Intervention strategies for overweight and obese children and adolescents have been shown only limited effects to date and cannot prevent long-term consequences and cardiometabolic sequalae later in life in the most countries of the world. Thus, prevention of obesity should be the major goal and should start as early in life as possible. Puberty seems to be a critical period for the development of hyperinsulinemia, insulin resistance, and other features of the metabolic syndrome, and hyperinsulinemia and subclinical inflammation are suggested to be key players for the development of concomitant disease of obesity later in life.

Conclusions

Common and internationally validated diagnostic criteria to define MetS in childhood and adolescence are urgently needed.
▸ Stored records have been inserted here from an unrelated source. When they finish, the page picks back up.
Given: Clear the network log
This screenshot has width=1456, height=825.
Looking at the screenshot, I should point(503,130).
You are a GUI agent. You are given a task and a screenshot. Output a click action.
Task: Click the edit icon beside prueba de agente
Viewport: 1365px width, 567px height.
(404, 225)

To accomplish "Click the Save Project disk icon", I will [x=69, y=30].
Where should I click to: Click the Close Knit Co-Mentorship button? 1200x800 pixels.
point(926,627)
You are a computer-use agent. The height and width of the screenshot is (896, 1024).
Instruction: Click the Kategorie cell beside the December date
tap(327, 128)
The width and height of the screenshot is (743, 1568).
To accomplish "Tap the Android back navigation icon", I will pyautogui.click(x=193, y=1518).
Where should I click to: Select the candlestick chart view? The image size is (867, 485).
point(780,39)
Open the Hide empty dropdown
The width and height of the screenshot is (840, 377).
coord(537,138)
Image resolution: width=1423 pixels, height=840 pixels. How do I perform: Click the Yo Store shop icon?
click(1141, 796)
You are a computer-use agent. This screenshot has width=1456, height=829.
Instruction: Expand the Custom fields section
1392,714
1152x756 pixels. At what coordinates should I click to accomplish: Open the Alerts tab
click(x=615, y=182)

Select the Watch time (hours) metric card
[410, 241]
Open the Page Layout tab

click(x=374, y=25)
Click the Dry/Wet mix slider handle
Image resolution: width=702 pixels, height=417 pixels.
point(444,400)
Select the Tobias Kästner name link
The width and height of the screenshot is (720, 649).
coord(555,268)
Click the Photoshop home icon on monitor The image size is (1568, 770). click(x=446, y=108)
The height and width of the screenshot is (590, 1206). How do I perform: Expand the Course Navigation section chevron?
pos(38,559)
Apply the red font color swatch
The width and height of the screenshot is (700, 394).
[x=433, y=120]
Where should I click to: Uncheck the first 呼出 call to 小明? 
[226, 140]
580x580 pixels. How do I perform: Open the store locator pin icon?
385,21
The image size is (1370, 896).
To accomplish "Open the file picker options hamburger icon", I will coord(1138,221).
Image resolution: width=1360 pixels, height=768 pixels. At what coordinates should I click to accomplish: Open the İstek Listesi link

Such criteria should also consider additional factors such as age, gender, pubertal stage, or ethnicity and should also include additional components which may define cardiovascular risk such as NAFDL/elevated liver enzymes or hyperuricemia. To date, treatment of MetS in childhood and adolescence is mainly based on lifestyle intervention, as pharmacotherapy or bariatric surgery is only recommended for a small minority of patients so far.